Michigan Court of Appeals; Docket No. 85534; Published
Judges Kelly, Shepherd, and Simon; Unanimous; Per Curiam
Official Michigan Reporter Citation: 152 Mich App 701; Link to Opinion
STATUTORY INDEXING:
Definition of Motor Vehicle (General) [§3101(2)(e)]
Exclusion for Parked Vehicles Covered by Workers Comp [§3106(2)]
TOPICAL INDEXING:
Workers Disability Compensation Act (MCL 418.1, et seq.)
CASE SUMMARY:
In this unanimous per curiam Opinion, the Court of Appeals ruled that a stripped down motor home chassis, although capable of being operated on a highway, was not in fact "designed primarily for operation on a highway," and therefore was not a motor vehicle within the definition of §3101(2)(c).

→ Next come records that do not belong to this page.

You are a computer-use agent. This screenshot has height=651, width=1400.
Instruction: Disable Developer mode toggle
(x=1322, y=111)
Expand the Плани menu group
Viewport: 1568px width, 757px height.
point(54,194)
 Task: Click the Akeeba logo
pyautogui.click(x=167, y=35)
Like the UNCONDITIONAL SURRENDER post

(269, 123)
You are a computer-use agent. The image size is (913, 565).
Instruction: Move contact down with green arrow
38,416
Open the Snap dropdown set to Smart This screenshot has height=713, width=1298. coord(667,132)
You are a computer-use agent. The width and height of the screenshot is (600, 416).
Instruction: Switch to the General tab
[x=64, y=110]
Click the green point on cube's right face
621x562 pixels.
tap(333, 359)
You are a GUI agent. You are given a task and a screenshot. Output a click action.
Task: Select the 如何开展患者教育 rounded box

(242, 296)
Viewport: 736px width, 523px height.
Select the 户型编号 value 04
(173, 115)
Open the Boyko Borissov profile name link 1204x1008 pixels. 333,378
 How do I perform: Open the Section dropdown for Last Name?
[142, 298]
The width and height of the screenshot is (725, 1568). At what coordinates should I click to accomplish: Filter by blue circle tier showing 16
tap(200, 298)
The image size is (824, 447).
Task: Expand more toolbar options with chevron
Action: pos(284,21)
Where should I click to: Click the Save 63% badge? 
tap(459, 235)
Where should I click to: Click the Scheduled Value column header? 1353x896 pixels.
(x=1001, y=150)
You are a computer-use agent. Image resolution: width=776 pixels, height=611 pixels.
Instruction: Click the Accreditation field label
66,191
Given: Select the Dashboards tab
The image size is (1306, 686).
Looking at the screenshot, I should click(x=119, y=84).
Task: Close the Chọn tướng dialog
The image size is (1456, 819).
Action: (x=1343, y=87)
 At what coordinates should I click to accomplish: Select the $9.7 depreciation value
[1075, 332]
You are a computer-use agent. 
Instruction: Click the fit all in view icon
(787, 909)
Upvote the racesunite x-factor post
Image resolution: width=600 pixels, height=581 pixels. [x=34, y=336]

Plaintiff was injured while in the process of loading a tractor-trailer with the stripped down motor home chassis. This process involved driving the chassis onto the trailer, during which process the plaintiff was injured. Plaintiff received workers' compensation benefits from his employer, and at the same time applied for no-fault insurance benefits from defendants.
In interpreting §3106 of the No-Fault Statute, the Court of Appeals noted that this section, as recently amended, restricts the recovery of no-fault benefits in situations where workers' compensation benefits are also available. In this context, no-fault benefits are available to an employee only if the injury arose from the use or operation of "another vehicle." In reaching its decision, the Court of Appeals, in reliance upon the decision of Ebernickel v State Farm Mutual Insurance Company (Item No. 829), held that in order to satisfy the definition of a "motor vehicle" the vehicle must be "primarily designed" for operation oh a public highway. The fact that the stripped down chassis "could be" or "had been previously" operated on a highway was not determinative according to this decision. The absence of a body, hood, windshield, or a permanent seat was determinative.